[ENTRIES PROVIDED — start]
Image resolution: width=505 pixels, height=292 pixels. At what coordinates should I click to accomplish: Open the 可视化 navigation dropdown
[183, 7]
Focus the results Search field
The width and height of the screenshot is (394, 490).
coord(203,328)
[ENTRIES PROVIDED — finish]
[ENTRIES PROVIDED — start]
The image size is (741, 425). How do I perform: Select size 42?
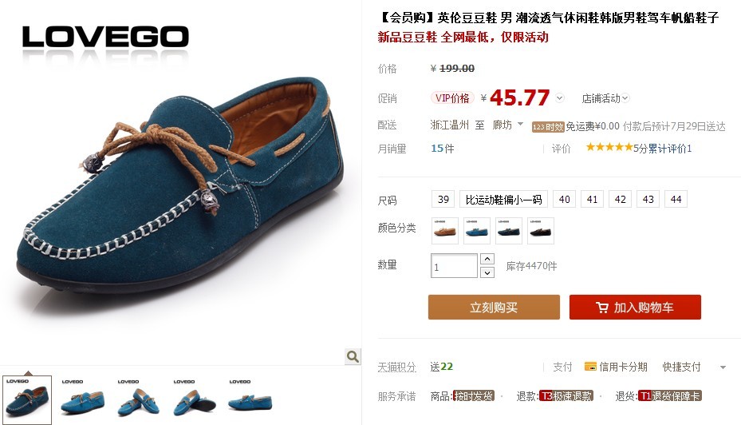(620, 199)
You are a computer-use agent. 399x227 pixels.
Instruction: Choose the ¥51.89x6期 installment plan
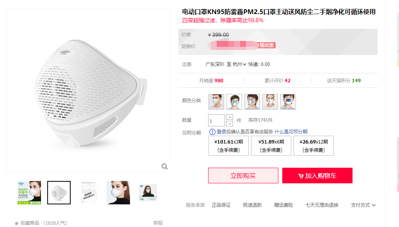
[ENTRIES PROVIDED — finish]
[ENTRIES PROVIDED — start]
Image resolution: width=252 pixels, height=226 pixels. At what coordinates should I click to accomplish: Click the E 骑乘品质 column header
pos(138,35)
[ENTRIES PROVIDED — finish]
→ **WORK TO BE COMPLETED**
Every line from the line containing "You are a computer-use agent. 399x227 pixels." through the line containing "Instruction: Choose the" in the records above must be retyped exactly. Leave out the rest.

→ **RESULT OF THIS TASK**
You are a computer-use agent. 399x227 pixels.
Instruction: Choose the ¥51.89x6期 installment plan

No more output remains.